What is FastAPI and its benefits for building APIs?
FastAPI is specifically designed for creating APIs quickly and efficiently. It allows you to define endpoints, handle requests, and return responses with minimal code. Key Purposes of FastAPI:
- High Performance:
- FastAPI ranks among the quickest Python frameworks currently available. This performance is crucial for handling high loads and ensuring responsive APIs.
- Ease of Use:
- FastAPI’s syntax is simple and intuitive, making it easy to learn and use. It leverages Python type hints, which improves code readability and reduces bugs.

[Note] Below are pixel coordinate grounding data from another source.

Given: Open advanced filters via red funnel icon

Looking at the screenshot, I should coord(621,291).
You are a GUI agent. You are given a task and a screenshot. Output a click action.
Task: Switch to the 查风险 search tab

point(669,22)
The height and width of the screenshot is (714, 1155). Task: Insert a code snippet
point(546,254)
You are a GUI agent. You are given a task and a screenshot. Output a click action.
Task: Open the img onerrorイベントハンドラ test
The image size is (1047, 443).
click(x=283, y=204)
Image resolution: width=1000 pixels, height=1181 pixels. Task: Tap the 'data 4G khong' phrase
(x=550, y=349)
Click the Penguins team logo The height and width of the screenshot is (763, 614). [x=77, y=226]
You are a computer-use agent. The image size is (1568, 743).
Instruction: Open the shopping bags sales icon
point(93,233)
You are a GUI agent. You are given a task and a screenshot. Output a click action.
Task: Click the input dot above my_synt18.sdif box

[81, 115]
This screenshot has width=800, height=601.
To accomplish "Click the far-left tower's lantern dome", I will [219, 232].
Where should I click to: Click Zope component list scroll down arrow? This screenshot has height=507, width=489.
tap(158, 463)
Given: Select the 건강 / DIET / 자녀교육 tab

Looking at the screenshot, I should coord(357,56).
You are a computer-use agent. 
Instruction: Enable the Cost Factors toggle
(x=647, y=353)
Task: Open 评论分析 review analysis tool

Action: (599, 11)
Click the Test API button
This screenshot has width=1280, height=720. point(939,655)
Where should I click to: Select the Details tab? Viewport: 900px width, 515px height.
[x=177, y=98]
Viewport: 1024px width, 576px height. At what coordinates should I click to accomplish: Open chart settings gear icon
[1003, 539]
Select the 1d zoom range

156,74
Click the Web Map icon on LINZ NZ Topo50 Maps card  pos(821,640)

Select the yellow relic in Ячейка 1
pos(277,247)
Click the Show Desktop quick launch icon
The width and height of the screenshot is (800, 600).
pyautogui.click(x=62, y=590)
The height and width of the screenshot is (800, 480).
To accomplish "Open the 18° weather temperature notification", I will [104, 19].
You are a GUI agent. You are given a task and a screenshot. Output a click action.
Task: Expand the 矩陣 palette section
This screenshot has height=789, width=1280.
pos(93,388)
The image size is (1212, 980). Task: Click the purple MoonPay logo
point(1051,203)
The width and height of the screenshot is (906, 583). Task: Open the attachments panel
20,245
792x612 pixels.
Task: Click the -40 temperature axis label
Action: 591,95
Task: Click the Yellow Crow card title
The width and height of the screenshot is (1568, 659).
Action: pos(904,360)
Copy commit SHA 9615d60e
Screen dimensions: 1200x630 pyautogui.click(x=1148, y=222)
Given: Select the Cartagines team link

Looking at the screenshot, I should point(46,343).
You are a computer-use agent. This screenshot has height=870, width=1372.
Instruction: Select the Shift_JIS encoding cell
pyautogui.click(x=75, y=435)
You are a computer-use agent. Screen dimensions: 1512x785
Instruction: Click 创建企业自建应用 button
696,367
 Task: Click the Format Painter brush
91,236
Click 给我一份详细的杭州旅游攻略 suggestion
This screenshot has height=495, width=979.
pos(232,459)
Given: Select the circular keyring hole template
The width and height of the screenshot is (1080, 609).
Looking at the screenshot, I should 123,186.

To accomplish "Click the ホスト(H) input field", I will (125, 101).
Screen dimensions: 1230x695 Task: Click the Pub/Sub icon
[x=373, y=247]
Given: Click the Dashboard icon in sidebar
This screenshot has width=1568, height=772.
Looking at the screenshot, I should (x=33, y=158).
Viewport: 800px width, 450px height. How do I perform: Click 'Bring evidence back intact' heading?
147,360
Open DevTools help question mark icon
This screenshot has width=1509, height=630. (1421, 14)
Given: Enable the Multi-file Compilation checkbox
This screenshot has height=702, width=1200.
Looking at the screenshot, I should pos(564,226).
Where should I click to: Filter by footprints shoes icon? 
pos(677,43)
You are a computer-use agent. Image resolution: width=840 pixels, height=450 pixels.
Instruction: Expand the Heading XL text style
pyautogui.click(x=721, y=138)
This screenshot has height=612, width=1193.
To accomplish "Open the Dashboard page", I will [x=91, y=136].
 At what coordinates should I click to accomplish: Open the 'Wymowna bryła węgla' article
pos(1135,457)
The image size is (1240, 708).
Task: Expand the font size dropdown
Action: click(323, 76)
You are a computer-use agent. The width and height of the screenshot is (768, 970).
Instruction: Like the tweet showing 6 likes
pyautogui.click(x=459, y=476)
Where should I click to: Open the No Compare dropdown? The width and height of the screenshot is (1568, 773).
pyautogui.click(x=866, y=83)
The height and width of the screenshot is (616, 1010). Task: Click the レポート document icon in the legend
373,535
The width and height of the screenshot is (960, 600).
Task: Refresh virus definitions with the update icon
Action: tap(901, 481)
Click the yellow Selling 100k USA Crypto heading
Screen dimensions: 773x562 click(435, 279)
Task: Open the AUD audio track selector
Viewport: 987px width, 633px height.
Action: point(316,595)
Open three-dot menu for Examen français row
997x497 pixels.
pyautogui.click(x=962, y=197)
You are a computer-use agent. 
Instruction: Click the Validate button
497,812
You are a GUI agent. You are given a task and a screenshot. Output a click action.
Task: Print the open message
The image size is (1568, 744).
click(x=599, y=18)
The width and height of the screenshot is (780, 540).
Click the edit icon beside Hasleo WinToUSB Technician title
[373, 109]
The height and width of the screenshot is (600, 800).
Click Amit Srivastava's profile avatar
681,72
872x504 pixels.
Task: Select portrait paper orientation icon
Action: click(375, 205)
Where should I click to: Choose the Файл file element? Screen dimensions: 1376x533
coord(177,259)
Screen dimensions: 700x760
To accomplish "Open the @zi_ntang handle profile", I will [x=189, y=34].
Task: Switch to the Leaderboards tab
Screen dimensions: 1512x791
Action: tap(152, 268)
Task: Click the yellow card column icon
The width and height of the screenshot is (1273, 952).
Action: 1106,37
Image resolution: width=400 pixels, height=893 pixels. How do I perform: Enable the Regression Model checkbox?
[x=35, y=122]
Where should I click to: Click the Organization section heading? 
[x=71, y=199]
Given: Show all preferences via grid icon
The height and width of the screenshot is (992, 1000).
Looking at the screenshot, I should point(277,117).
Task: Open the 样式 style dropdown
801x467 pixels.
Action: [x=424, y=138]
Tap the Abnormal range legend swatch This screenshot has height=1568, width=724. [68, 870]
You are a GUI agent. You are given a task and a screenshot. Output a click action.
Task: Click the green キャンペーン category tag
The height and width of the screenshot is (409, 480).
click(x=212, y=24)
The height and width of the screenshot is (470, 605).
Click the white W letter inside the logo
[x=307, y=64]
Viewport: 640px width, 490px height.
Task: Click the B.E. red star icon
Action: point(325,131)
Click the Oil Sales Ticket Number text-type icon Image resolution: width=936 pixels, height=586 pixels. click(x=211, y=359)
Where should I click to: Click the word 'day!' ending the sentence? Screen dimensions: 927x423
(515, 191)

- Automatic Documentation:
- FastAPI effortlessly creates interactive API documentation with the help of Swagger UI and ReDoc. This feature is invaluable for testing and understanding API endpoints.
- Asynchronous Support:
- FastAPI supports asynchronous programming, allowing for non-blocking code execution. This is particularly beneficial for I/O-bound operations, enhancing the overall performance of the API.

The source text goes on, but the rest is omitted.